EXERCISE GOAL: Look through the data below for the line with "Screen dimensions: 2464x1502", and transcribe it exactly together with each line after it up to and including the line with "the app logo". Give nothing else.

DATASET EXTRACT:
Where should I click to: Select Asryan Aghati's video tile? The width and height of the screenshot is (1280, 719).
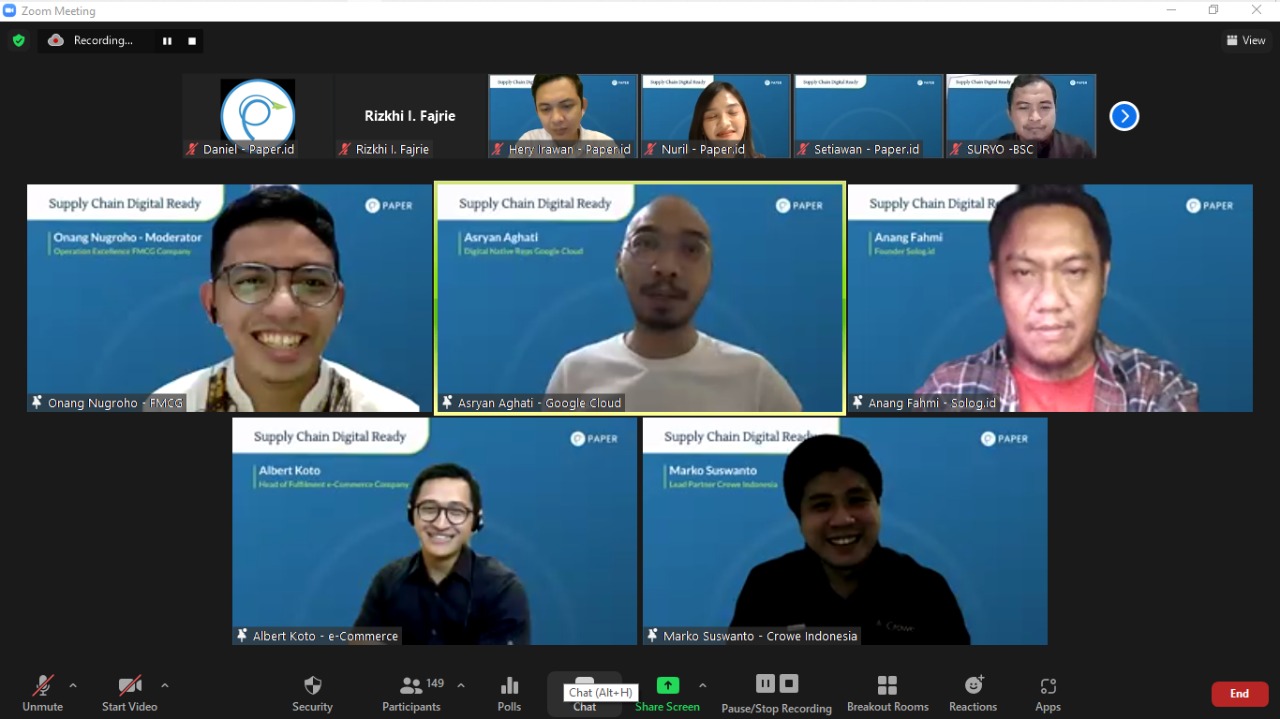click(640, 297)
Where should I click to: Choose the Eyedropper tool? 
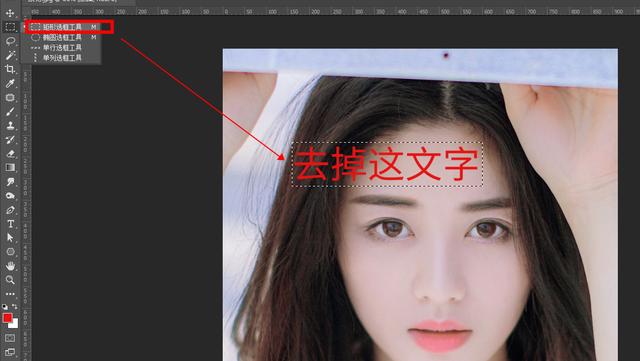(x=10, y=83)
==
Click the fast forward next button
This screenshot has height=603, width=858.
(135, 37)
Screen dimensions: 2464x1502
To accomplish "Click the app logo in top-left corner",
...
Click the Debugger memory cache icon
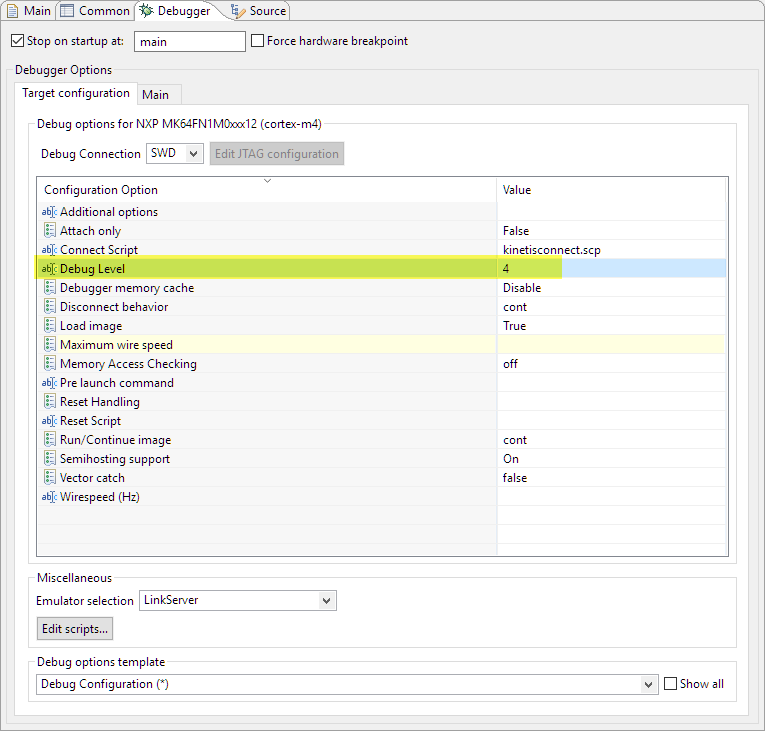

TASK OUTPUT:
Screen dimensions: 2464x1502
To accomplish "Click the app logo in top-left corner",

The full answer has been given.